Our results of copy number analysis showed prognostic value of chromosomal instability. We did not find survival difference between patients with 9p (CDKN2A locus) loss and 9p stable patients, but we observed a significant relationship of the higher level of copy number changes in tumors with shorter survival as clearly illustrated by significant difference in OS between patients with high and low number of CNAs. This observation is concordant with a general finding that chromosomal instability in human cancer is a biomarker of poor prognosis [57].

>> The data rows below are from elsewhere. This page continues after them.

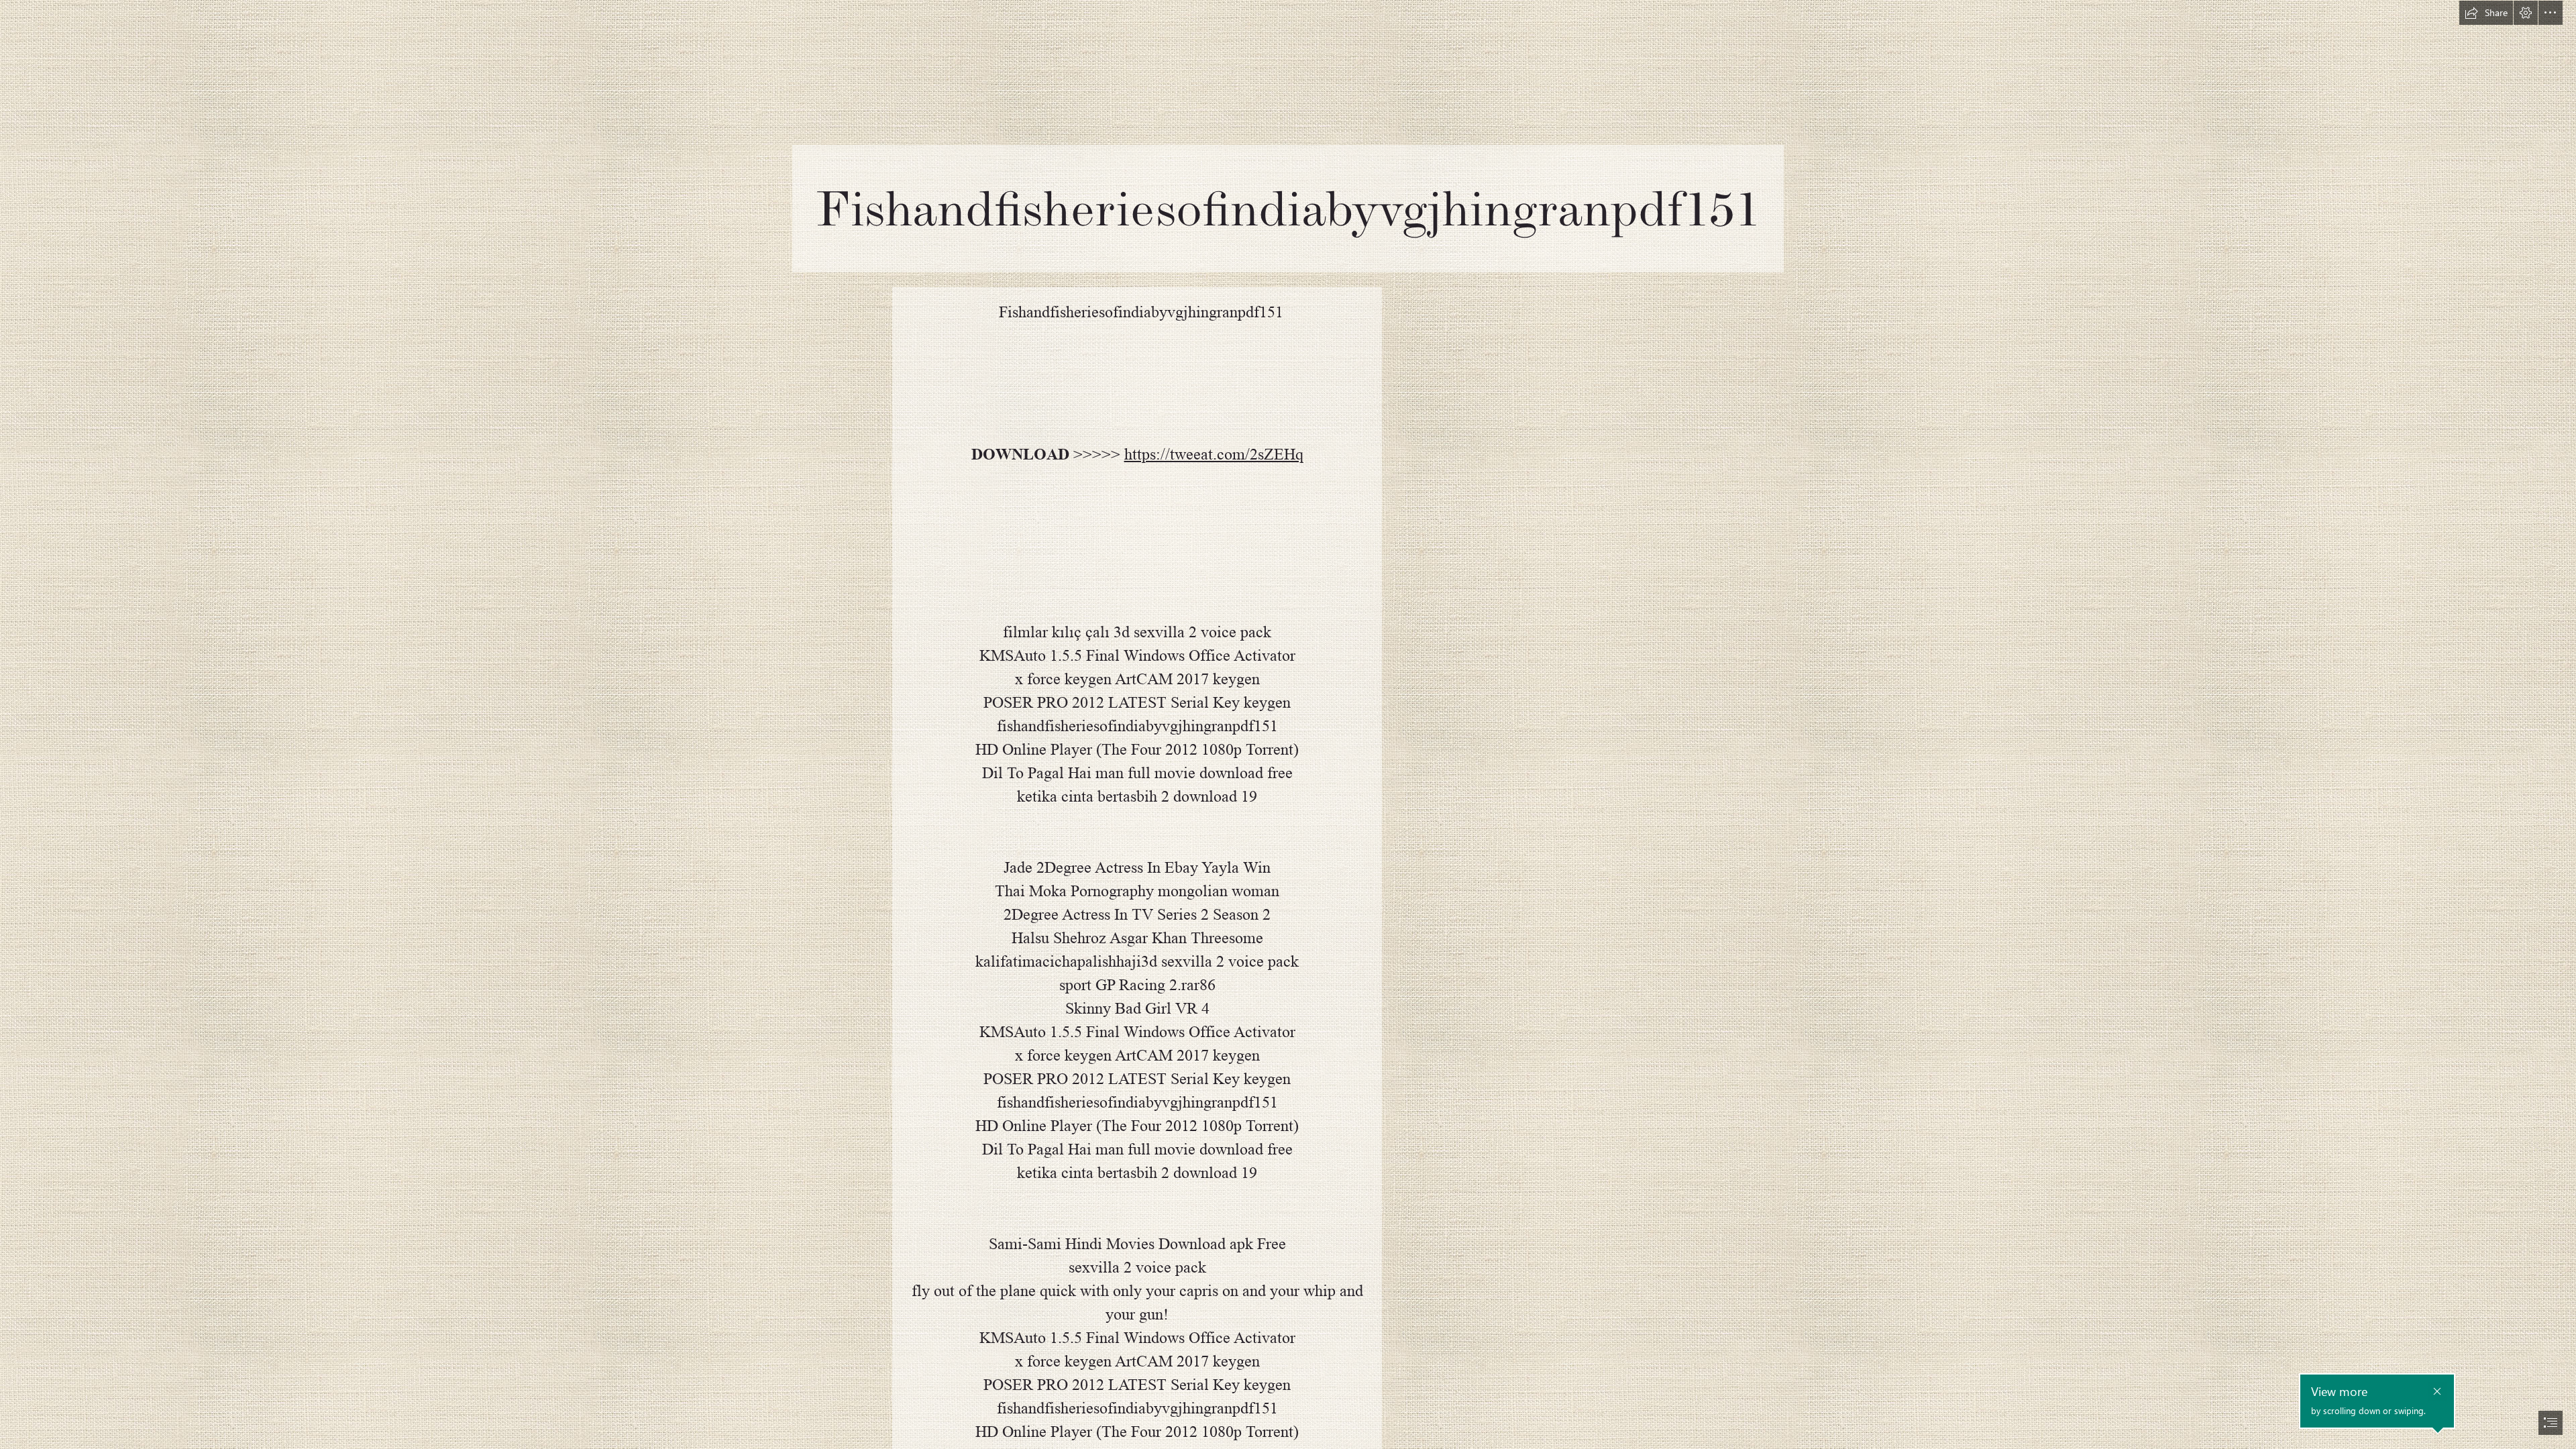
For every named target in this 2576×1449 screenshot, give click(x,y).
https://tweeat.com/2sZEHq (1213, 454)
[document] (1288, 724)
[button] (2486, 13)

Besides a potential prognostic value, the observed biological difference between two chordoma subtypes with potentially important clinical implications in terms of the therapy. Immunotherapy, that include the use of immune checkpoint inhibitors (ICI) is a promising therapeutic avenue in chordoma and number of clinical trials on this field has been already initiated [58]. Importantly, the level of tumor-infiltrating lymphocytes is generally one of most relevant indicators of response to this therapy [59]. Therefore, this treatment may potentially be more beneficial in patients with chordoma I tumors. In turn, the role of cell cycle regulation and deletion of CDKN2A in chordoma C suggests an efficiency of cell cycle targeting therapy in these patients. Inhibitor of cyclin-dependent kinases 4/6, palbociclib showed an inhibitory activity in chordoma cell lines with P16/INK4A loss [60] and more recently in 1 (out of 2) chordoma xenografts with this 9p deletion [61]. The synergistic effect of combination of rapamycin and palbociclib in chordoma cell lines with PTEN and P16/INK4A loss was also shown [62]. Chordoma C patients harboring 9p are those who could potentially benefit from this type of treatment. The clinical trial on efficiency of palbociclib in chordoma patients has already been initiated. Its protocol includes molecular tumor profiling that hopefully would provide the rationale for this hypothesis [63]. Our findings are first to indicate that immune infiltration is negatively correlated with CDKNA2 loss and therefore immunotherapy and cell-cycle inhibitors may have different target subpopulations, among patients, affected by chordoma.

Conclusions

Two distinct chordoma subtypes (subtype C and I) with different patterns of aberrant DNA methylation have been identified upon genome-wide DNA methylation analysis. They have different profiles of both global and locus-specific methylation pattern as well as distinct gene expression. Differences in gene expression indicate immune activation in I chordomas and enhanced cell proliferation in C chordomas. Immune enrichment in I chordomas found in transcriptomic profiling is also confirmed by results of analysis with deconvolution methods. C chordomas are characterized by higher chromosomal instability, according to results of copy number analysis and they have 9p deletion causing downregulation of cell cycle inhibitors CDKN2A/B. Tumor subtypes do not differ significantly in terms of prognosis, however, there is a significant influence of chromosomal instability level on shorter survival.